Comme on ne peut se passer de ces petites bêtes pourries, on nous présentait Dance of the Dead clôture de festival – avant que soient confirmés les TBA et qu’on ajoute des représentations supplémentaires des plus populaires. On y allait pour voir l’écrapou affamé, des corps décomposés refusant d’aller se coucher, des ‘one-liners’ punchés, des acteurs qui en font trop pour nous faire marrer… et c’est exactement ça qu’on nous a joyeusement livré! Une hilarante série B, qui ne lésine pas sur les effets spéciaux et qui ne se prend tellement pas au sérieux tout en le faisant sérieusement (très pro!). Le réal’ Gregg Bishop (The Other Side) nous propose ici un habile re-mâchage des clichés d’usages, sous forme de buffet tout garni où tout est permis (ses souvent hyperactifs zombies s’éjectent de leur tombent comme de véritables bombes!!!).
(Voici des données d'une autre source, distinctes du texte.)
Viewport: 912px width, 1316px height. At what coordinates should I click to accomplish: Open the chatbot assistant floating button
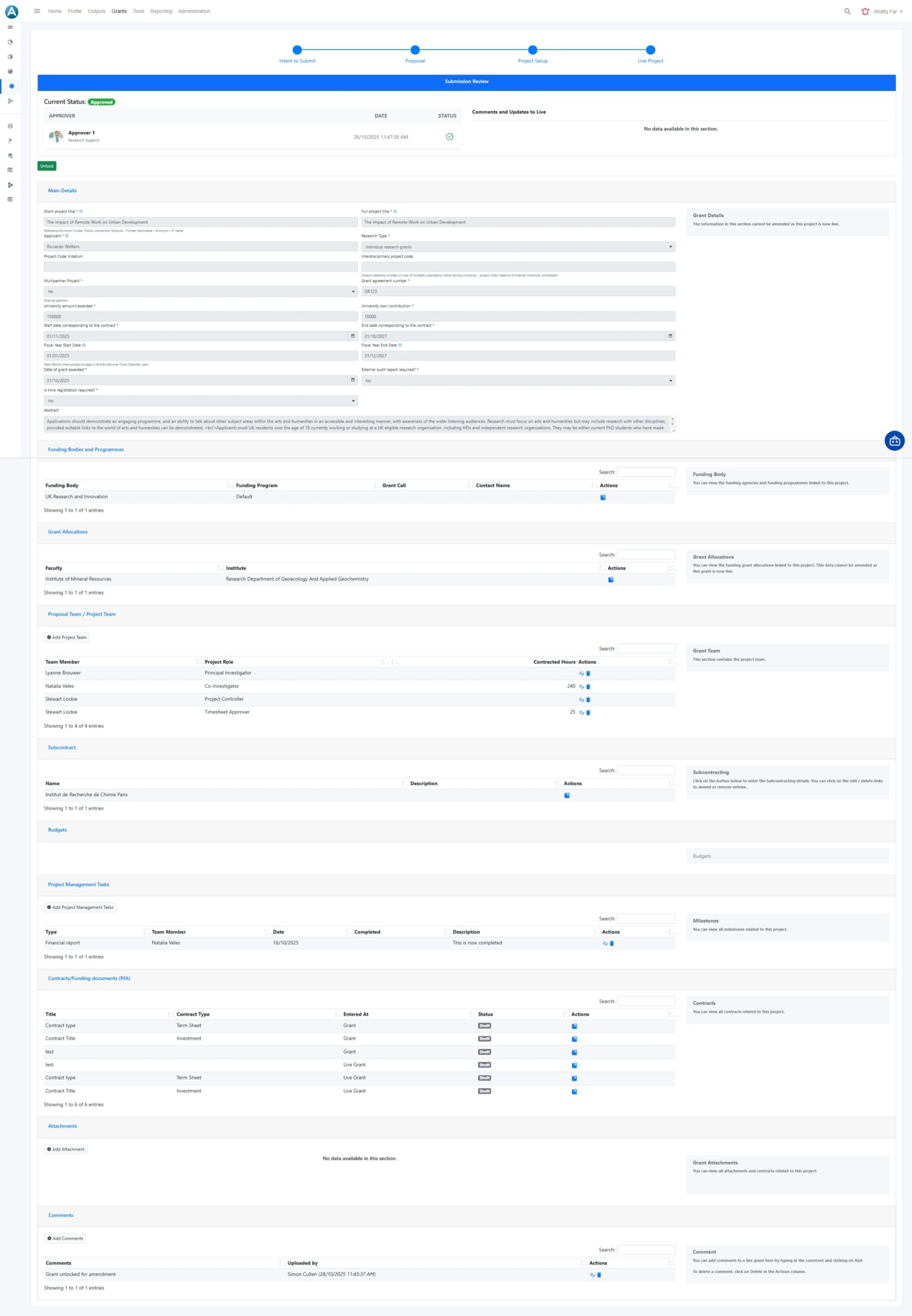coord(893,441)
La prémisse est toute simple : le soir du bal des finissants, il semble plus n’y avoir de place en enfer car les morts se mettent à marcher sur terre. Dans ce école à la Breakfast Club, on retrouve un groupe de petits rockeurs ne s’arrêtant de jouer que pour botter des culs de mélomanes fraîchement déterrés (ressuscités par les avoisinantes centrales nucléaires), un prof de gym (un ‘wannabe’ Henry Rollins) mettant à la disposition des plus démunis son arsenal d’ex-militaire, un punk-bully (Justin ‘le sosie de Shaun’ Welborn, qu’on avait adoré dans The Signal l’an dernier à Fantasia) luttant tous et n’importe qui – incluant aussi des zombies – à grand coups de descente du coude et de révolver… On doit avouer que le scénariste a parfoit même eu du flair : en passant sous terre, on se retrouve de l’école secondaire à une maison bien remplie funéraire! Comme si on avait pris la troupe de Superbad pour refaire un Re-Animator pour les fans des premiers Return of the Living Dead. Genre.
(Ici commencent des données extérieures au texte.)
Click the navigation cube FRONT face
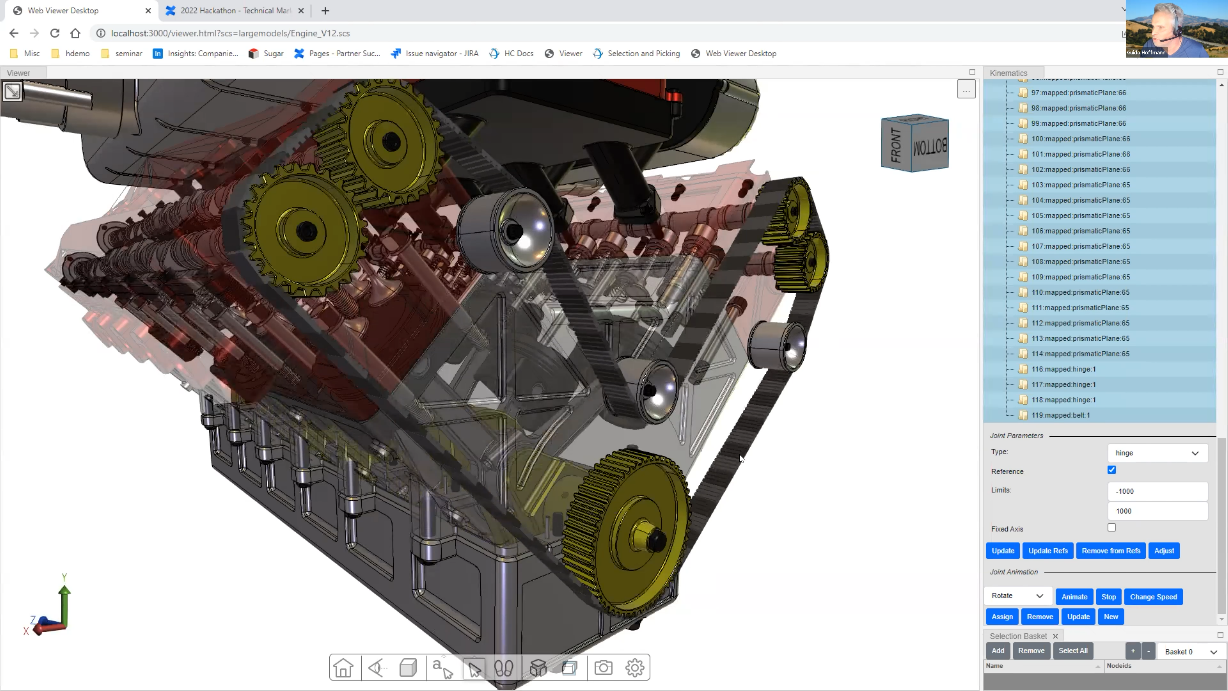The image size is (1228, 691). [896, 144]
N.B. Ne pas confondre avec le pitoyable épisode de Master of Horror du même nom, aboMINABLEment commis par Tobe Hopper (eh oui, le même qui a génialement réalisé LE Texas Chain Saw Massacre) avec Robert ‘Freddy’ Englund (dans un rôle insupportable). Sinon, amèrement vous le regretterez.
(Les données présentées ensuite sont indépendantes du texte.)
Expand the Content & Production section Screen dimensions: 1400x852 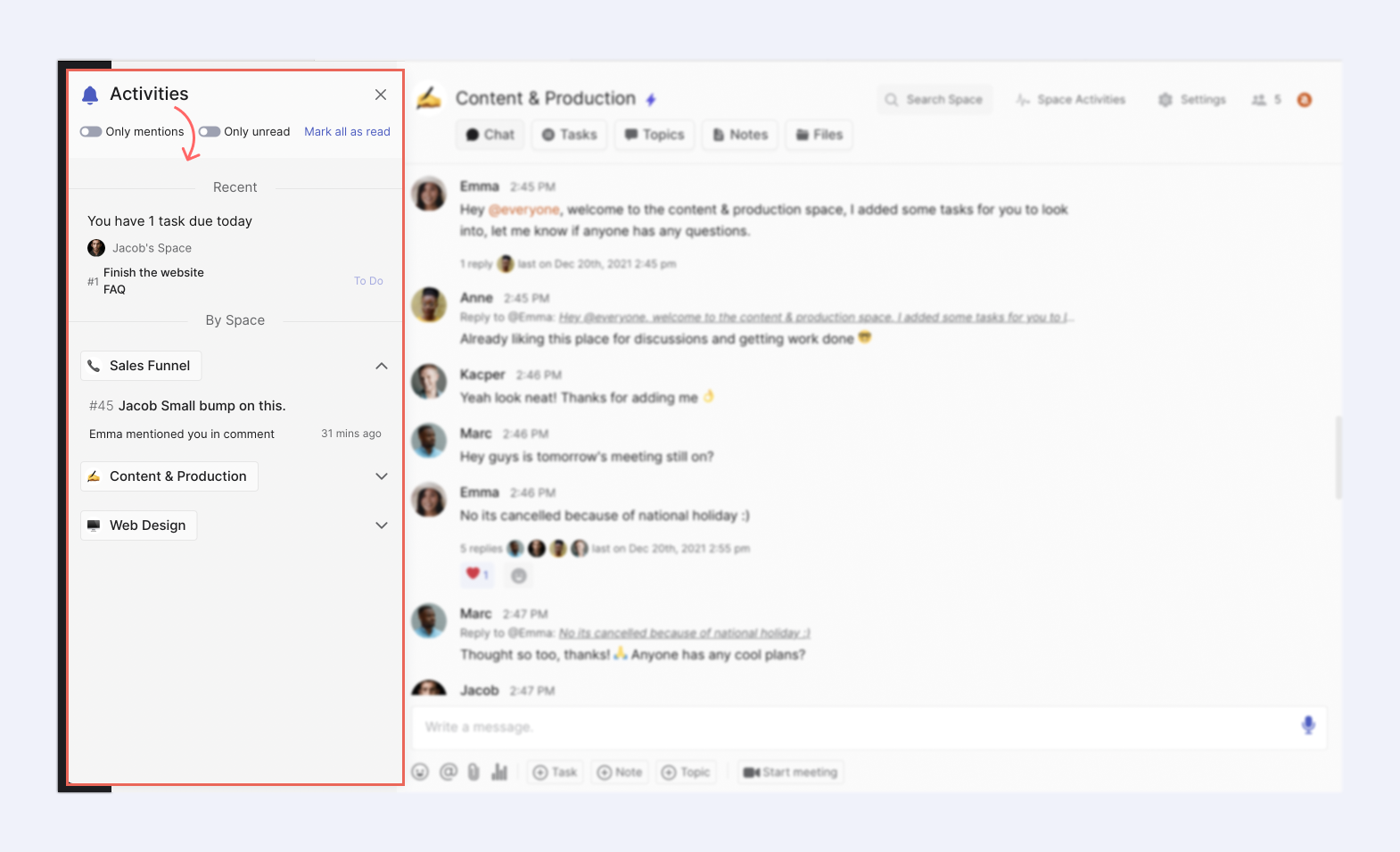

Il ne faudrait pas oublier de souligner le beau boulot de Phil Mucci sur son hallucinant et ultra-coloré court métrage Far Out (présenté juste avant Dance of the Dead), où vampirisme, psychotropes et psychédélisme se mariaient à merveille. Fort joli (on se croyait dans une très rétro Italie)! Suivra sous peu le bilan FANTISTOF… la fin à grands pas approche.